__SELECTED EXTRACT__
* START *
# Horse bucking when asked to canter on lunge line



## usandpets (Jan 1, 2011)

Don't make the circle smaller. It is hard for a horse to canter in a tight circle. Instead charge at her. You should be walking a smaller inner circle so the horse can move in a bigger circle. 

To correct the bucking issue, get after her more to move forward. Increase the pressure until she goes forward the way you want.
_Posted via Mobile Device_


----------



## Red Gate Farm (Aug 28, 2011)

What is the diameter of your round pen where you are lunging her?


----------



## Corporal (Jul 29, 2010)

Also, how long is your lunge line? My lines are 25 ft (pair) and 30 ft (pair). The popular CA method uses a 15 ft. lead/line and it isn't long enough to maintain a canter.
It is difficult for a horse to balance in a small circle. For now, since you say she rides fine, I would just work on walk to trot and trot to walk. Use English and your aids and work on obedience. I think you need someone to train you to lunge your horse.
When I had a riding academy I never needed to lunge my horses. They were ridden so often it wasn't necessary. I see the value in it now that my training time with my newer herd is much more limited.
If the musculature isn't there and the footing isn't perfect she won't want to canter for you. My 7yo QH is like that when we loose lunge. I need to add some sand to my training arena bc he has slipped on the south wall, but he will willingly trot all the way around. The trot helps your horse to balance and that is why gaited horses will also trot when they feel the footing isn't the best.
Make a solid plan when you lunge. Decide what it is you want your horse to learn, break it down into very small steps and don't proceed further until she understands the lessons. Keep repeating in short sessions until she is relaxed and comfortable.
Lynn Palm had an easy to understand, and, in my mind MANDATORY learning to lunge program recently. I bet you can find it on Hulu. She emphasizes practicing looping your line. She also recommends a flat cotton line as opposed to synthetic, with a stallion chain.


----------



## caisiemay (Sep 3, 2013)

No round pen, just on the line. It's 30 feet so a 60 foot circle. I do walk small circles (probably about 5-10 feet round) with her but the 30 feet is too long for me to get close enough to her to get her going. So then I'll pull it in about 10 feet and release as she increases speed (I'll stop doing this though). 
Usandpets, you say increase the pressure until she goes forward - could I do this any different than what I am doing already? (Pushing her out with the whip and kissing sounds) I will 'charge' her but then she tends to run off straight with extreme power and pull me, I've even had to drop the line twice to prevent her from dragging me. I think I'm doing it wrong ha!


----------



## jaydee (May 10, 2012)

Its possible that the bucking is a resistance to her being asked to do something she's finding harder work than she can cope with on a small circle
I walk around with my horses when I canter them on the lunge as I don't find that a typical lunge rein is really long enough unless the horse is fit enough to do a real collected canter.
The only way to stop the bucking is to insist they keep going forwards so they have to work through it
I'm not a huge fan of lunging horses once they're in riding work.


----------



## Corporal (Jul 29, 2010)
* END *
__SUPPLIED DATA__
* START *
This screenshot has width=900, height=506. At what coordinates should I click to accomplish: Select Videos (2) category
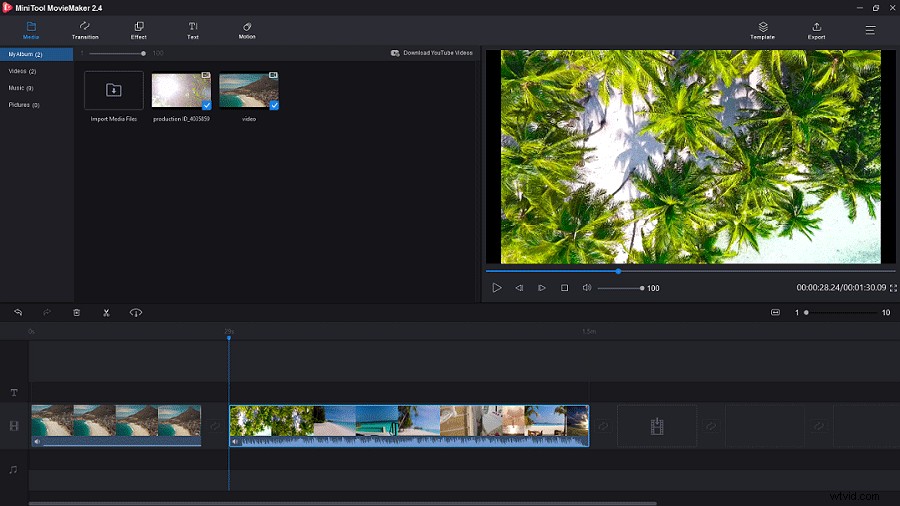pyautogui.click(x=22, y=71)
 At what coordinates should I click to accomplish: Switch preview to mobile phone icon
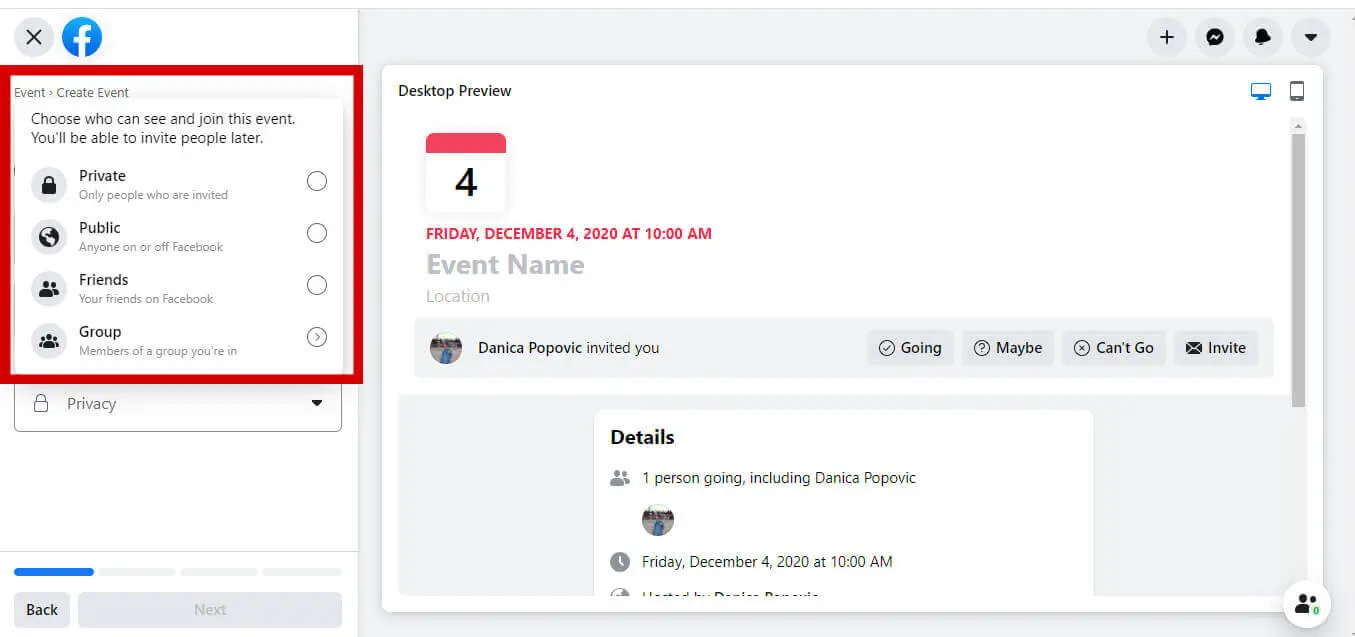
* END *
__GOAL__
List each username that heads a post in the forum thread about a horse bucking on the lunge line, naming each one only once.

__FINISHED EXERCISE__
usandpets, Red Gate Farm, Corporal, caisiemay, jaydee